You wake up in the morning energized and excited about the holiday. You can’t wait to see your family/friends, eat some delicious food, and enjoy the company of some of your favorite people. You go through your usual morning routine, and eat a solid breakfast since you’re feeling hungry at that time. You know you’ll be eating the Thanksgiving meal in the late afternoon, so once lunch time rolls around, you eat a little snack until your body tells you it’s enough to get through the next few hours – with plenty of room for your delicious meal! You haven’t stressed about the amount of food you’ll be eating tonight at all, because you know that you can eat as much as you please and you won’t have to go back to restricting yourself tomorrow. You can truly just focus on the present moment. Once you sit down to the meal, you thank a higher power (God, the universe, mother Earth, etc.) for the delicious source of this food and take in the energy of your loved ones around you. You eat until you feel satisfied, but not stuffed. You know you can always eat the leftovers tomorrow (and the next day, and the day after that…). Once dessert comes out (your favorite!), you take a piece of each thing that looks good to you, knowing that you don’t have to finish it all, and you can also have some more if you are still hungry afterwards. You leave the meal feeling a little bit stuffed but don’t feel any guilt – it’s Thanksgiving and you got to eat a delicious meal! You know that tomorrow your body will guide you to eat exactly the right amount and that you don’t need to repent for what you’ve eaten today. You spend the rest of the night focusing on your loved ones.

You deserve this amount of ease, joy, and peace around food.

Here are a few takeaways from the above scenario that are critical for a peaceful Thanksgiving:

1) Don’t restrict your food intake before your meal. While you don’t want to sit down to Thanksgiving dinner feeling totally stuffed, you don’t want to be starving either. Eat enough so that you feel satisfied throughout the day, but don’t be counting calories all day to “save them up” for the big meal.
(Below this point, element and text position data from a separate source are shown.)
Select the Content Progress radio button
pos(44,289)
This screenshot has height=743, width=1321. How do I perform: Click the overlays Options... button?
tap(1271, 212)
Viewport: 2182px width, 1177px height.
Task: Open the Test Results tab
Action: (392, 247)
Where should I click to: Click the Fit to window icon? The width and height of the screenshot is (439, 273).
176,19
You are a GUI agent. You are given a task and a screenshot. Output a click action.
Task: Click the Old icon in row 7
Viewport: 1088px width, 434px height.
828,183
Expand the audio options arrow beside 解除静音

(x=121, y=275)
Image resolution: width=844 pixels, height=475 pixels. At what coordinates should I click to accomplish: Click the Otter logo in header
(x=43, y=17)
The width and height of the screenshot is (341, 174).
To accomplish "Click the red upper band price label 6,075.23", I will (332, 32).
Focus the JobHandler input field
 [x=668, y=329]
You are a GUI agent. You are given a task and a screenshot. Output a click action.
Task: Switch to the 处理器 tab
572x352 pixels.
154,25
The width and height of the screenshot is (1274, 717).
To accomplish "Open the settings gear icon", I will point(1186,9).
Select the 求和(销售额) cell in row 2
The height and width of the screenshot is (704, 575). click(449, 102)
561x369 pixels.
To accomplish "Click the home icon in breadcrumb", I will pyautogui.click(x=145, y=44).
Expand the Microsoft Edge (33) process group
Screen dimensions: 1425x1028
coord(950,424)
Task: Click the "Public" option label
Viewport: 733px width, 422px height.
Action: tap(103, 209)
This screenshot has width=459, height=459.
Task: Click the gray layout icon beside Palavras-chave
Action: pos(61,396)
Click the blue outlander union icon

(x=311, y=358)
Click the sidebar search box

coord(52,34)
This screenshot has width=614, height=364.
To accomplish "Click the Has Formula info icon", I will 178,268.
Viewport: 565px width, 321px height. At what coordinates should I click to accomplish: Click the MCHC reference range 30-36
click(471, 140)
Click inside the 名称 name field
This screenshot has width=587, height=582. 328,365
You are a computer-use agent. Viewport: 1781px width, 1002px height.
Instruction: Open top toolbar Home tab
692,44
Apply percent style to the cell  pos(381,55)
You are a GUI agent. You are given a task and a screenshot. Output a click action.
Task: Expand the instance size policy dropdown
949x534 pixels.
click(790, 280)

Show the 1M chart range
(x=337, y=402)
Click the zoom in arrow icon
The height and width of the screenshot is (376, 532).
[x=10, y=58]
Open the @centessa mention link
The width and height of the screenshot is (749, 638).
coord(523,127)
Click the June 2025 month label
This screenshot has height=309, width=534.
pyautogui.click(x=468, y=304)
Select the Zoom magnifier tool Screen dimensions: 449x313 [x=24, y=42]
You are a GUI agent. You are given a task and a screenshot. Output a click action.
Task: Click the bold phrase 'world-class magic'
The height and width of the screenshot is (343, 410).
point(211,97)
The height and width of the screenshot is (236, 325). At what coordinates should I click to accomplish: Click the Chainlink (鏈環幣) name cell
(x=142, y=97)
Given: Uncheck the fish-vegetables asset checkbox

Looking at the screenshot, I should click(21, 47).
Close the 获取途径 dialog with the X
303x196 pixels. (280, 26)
More importantly, having the mindset that you need to restrict your calories during the day will just set you up for failure; you’ll then feel like you “might as well” overeat at the Thanksgiving meal since you’ve saved up the calories.

2) Say a prayer. Show up to your dinner wholly – this means including a spiritual element. By giving thanks to the amazing gifts you have all around you – fresh, delicious home-cooked food, laughter, friends, love – you’re less likely to be engulfed in eating more than you can handle.

3) Listen to your body. If your belly is hurting from eating so much, listen to her. Take a moment before you start eating to ask yourself how hungry you are, so you can keep in mind how much food will feel good in your body. Do the same during and after you finish your plate. Ask yourself: Does the food still taste good? Do I even like what I’m eating? If I eat more now, will I feel better or worse? The goal is to feel good! If your body is craving something sweet, eat some dessert! There is nothing to avoid, nothing to stuff down before you start “clean eating” again tomorrow. Just enjoy the delicious food – the flavors, scents, textures, and all.

4) Let it go. After the meal, it can be easy to feel guilty for indulging in such a big meal. Just know that you do not have to work out extra hard the next day or restrict your food intake or cut out entire food groups for the week. Your body naturally will not want to eat a huge dinner every night, so you don’t need to worry about the supposed “need” to restrict your calories the following day(s). Instead, focus on the beauty of what’s around you – knowing that, at the end of your life, the moments with your loved ones will be what mattered…not the amount of food you ate this year on Thanksgiving.